In May 2011, the Financial Accounting Standards Board (“FASB”) issued Accounting Standards Update (“ASU”) 2011-04, Fair Value Measurement (Topic 820), Amendments to Achieve Common Fair Value Measurement and Disclosure Requirements in U.S. GAAP and IFRS. The amendment results in a consistent definition of fair value and ensures the fair value measurement and disclosure requirements are similar between GAAP and International Financial Reporting Standards (“IFRS”). This amendment changes certain fair value measurement principles and enhances the disclosure requirements particularly for Level 3 fair value measurements. This amendment will be effective for the Company on January 1, 2012. Based on current operations, the adoption is not expected to have a material effect on the Company’s consolidated financial position or results of operations.

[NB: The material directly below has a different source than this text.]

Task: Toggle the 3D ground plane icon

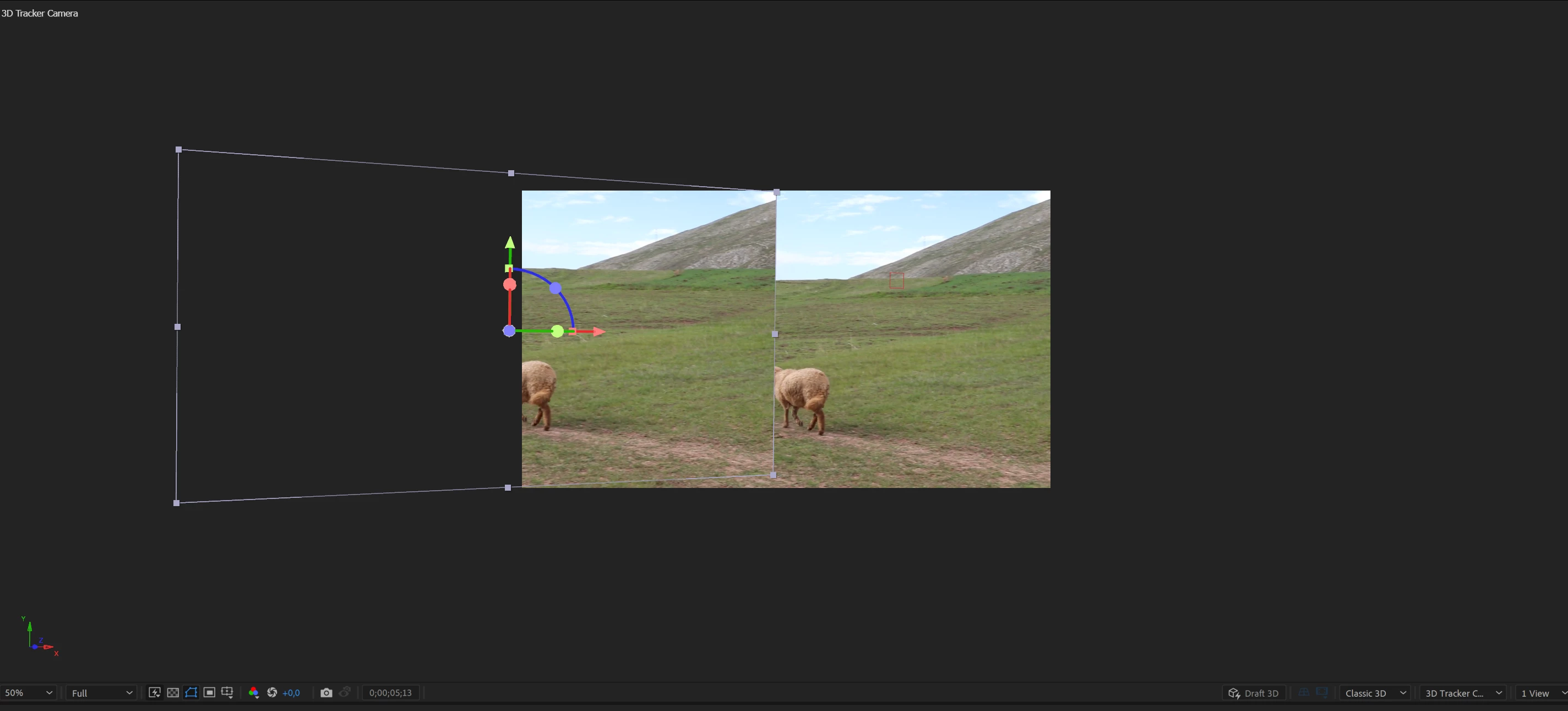Action: point(1303,693)
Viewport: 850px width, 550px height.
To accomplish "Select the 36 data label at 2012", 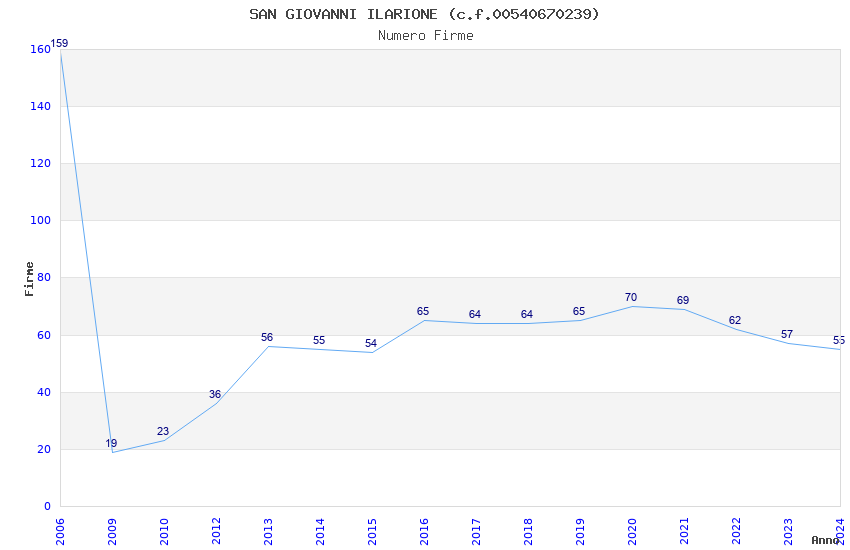I will pyautogui.click(x=215, y=394).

In June 2011, the FASB issued ASU 2011-05, Presentation of Comprehensive Income, which amends the guidance in ASC 220, Comprehensive Income, by eliminating the option to present components of other comprehensive income (“OCI”) in the statements of stockholders’ equity. Instead, the new guidance now requires entities to present all nonowner changes in stockholders’ equity either as a single continuous statement of comprehensive income or as two separate but consecutive statements. The components of OCI have not changed, nor has the guidance on when OCI items are reclassified to net income; however, the amendments require entities to present all reclassification adjustments from OCI to net income on the face of the statement of comprehensive income. The amendments in the ASU are effective for fiscal years, and for interim periods within those fiscal years, beginning after December 15, 2011. The amended guidance must be applied retrospectively and early adoption is permitted. The adoption of this guidance is not expected to have a material impact on the Company’s consolidated financial statements.